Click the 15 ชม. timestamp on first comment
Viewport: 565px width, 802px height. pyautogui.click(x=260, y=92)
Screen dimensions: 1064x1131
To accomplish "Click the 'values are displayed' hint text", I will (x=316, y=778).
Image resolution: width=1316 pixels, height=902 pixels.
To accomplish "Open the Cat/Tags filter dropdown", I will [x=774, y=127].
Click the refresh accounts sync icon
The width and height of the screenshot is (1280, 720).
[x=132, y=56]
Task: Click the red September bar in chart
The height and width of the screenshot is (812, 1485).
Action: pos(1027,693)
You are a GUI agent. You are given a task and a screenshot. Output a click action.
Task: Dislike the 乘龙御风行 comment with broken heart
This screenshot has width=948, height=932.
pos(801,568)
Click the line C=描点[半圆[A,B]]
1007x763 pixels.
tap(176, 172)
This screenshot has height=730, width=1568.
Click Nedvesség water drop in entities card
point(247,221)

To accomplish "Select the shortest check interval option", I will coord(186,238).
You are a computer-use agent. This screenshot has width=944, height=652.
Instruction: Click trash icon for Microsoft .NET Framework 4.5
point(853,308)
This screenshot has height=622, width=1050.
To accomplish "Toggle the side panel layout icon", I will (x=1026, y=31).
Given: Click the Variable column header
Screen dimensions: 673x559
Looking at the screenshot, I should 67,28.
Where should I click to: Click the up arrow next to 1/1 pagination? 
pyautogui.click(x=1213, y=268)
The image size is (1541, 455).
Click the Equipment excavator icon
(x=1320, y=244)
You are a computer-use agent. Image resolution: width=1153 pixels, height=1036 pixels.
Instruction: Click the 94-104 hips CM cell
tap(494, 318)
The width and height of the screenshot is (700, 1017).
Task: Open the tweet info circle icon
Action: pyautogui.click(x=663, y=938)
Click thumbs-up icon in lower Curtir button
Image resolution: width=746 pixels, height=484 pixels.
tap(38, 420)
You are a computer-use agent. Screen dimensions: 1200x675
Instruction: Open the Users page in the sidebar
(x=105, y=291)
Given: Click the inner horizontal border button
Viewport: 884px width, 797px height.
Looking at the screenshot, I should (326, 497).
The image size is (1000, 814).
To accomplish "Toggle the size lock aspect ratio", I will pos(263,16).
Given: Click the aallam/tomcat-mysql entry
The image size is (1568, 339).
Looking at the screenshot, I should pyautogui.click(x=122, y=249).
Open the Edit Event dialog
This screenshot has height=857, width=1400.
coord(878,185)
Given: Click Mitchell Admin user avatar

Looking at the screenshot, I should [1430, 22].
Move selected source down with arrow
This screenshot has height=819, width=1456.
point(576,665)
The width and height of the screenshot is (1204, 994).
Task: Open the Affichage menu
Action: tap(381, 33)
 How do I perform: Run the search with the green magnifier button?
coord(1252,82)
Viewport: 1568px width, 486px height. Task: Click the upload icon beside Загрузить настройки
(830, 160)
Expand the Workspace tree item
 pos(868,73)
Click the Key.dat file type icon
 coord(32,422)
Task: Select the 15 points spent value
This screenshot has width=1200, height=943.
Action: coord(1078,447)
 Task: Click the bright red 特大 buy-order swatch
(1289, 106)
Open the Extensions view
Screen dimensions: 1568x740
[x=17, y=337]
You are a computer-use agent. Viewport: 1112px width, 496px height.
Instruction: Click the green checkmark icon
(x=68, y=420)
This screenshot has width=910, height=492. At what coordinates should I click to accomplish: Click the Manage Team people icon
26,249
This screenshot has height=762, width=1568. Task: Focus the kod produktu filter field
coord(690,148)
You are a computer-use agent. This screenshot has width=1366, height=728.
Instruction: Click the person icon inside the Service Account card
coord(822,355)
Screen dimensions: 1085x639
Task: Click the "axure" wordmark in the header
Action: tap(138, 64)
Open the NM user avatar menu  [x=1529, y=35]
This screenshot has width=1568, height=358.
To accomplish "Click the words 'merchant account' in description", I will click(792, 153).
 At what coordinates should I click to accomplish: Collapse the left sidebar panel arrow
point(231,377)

┄┄┄┄┄┄┄┄┄┄

SHORT TASK:
Copy all of the rows above verbatim.

RESULT BELOW:
Click the 15 ชม. timestamp on first comment
Viewport: 565px width, 802px height. pyautogui.click(x=260, y=92)
Screen dimensions: 1064x1131
To accomplish "Click the 'values are displayed' hint text", I will (x=316, y=778).
Image resolution: width=1316 pixels, height=902 pixels.
To accomplish "Open the Cat/Tags filter dropdown", I will [x=774, y=127].
Click the refresh accounts sync icon
The width and height of the screenshot is (1280, 720).
[x=132, y=56]
Task: Click the red September bar in chart
The height and width of the screenshot is (812, 1485).
Action: pos(1027,693)
You are a GUI agent. You are given a task and a screenshot. Output a click action.
Task: Dislike the 乘龙御风行 comment with broken heart
This screenshot has width=948, height=932.
pos(801,568)
Click the line C=描点[半圆[A,B]]
1007x763 pixels.
tap(176, 172)
This screenshot has height=730, width=1568.
Click Nedvesség water drop in entities card
point(247,221)

To accomplish "Select the shortest check interval option", I will coord(186,238).
You are a computer-use agent. This screenshot has width=944, height=652.
Instruction: Click trash icon for Microsoft .NET Framework 4.5
point(853,308)
This screenshot has height=622, width=1050.
To accomplish "Toggle the side panel layout icon", I will (x=1026, y=31).
Given: Click the Variable column header
Screen dimensions: 673x559
Looking at the screenshot, I should 67,28.
Where should I click to: Click the up arrow next to 1/1 pagination? 
pyautogui.click(x=1213, y=268)
The image size is (1541, 455).
Click the Equipment excavator icon
(x=1320, y=244)
You are a computer-use agent. Image resolution: width=1153 pixels, height=1036 pixels.
Instruction: Click the 94-104 hips CM cell
tap(494, 318)
The width and height of the screenshot is (700, 1017).
Task: Open the tweet info circle icon
Action: pyautogui.click(x=663, y=938)
Click thumbs-up icon in lower Curtir button
Image resolution: width=746 pixels, height=484 pixels.
tap(38, 420)
You are a computer-use agent. Screen dimensions: 1200x675
Instruction: Open the Users page in the sidebar
(x=105, y=291)
Given: Click the inner horizontal border button
Viewport: 884px width, 797px height.
Looking at the screenshot, I should (326, 497).
The image size is (1000, 814).
To accomplish "Toggle the size lock aspect ratio", I will pos(263,16).
Given: Click the aallam/tomcat-mysql entry
The image size is (1568, 339).
Looking at the screenshot, I should pyautogui.click(x=122, y=249).
Open the Edit Event dialog
This screenshot has height=857, width=1400.
coord(878,185)
Given: Click Mitchell Admin user avatar

Looking at the screenshot, I should [1430, 22].
Move selected source down with arrow
This screenshot has height=819, width=1456.
point(576,665)
The width and height of the screenshot is (1204, 994).
Task: Open the Affichage menu
Action: tap(381, 33)
 How do I perform: Run the search with the green magnifier button?
coord(1252,82)
Viewport: 1568px width, 486px height. Task: Click the upload icon beside Загрузить настройки
(830, 160)
Expand the Workspace tree item
 pos(868,73)
Click the Key.dat file type icon
 coord(32,422)
Task: Select the 15 points spent value
This screenshot has width=1200, height=943.
Action: coord(1078,447)
 Task: Click the bright red 特大 buy-order swatch
(1289, 106)
Open the Extensions view
Screen dimensions: 1568x740
[x=17, y=337]
You are a computer-use agent. Viewport: 1112px width, 496px height.
Instruction: Click the green checkmark icon
(x=68, y=420)
This screenshot has width=910, height=492. At what coordinates should I click to accomplish: Click the Manage Team people icon
26,249
This screenshot has height=762, width=1568. Task: Focus the kod produktu filter field
coord(690,148)
You are a computer-use agent. This screenshot has width=1366, height=728.
Instruction: Click the person icon inside the Service Account card
coord(822,355)
Screen dimensions: 1085x639
Task: Click the "axure" wordmark in the header
Action: tap(138, 64)
Open the NM user avatar menu  [x=1529, y=35]
This screenshot has width=1568, height=358.
To accomplish "Click the words 'merchant account' in description", I will click(792, 153).
 At what coordinates should I click to accomplish: Collapse the left sidebar panel arrow
point(231,377)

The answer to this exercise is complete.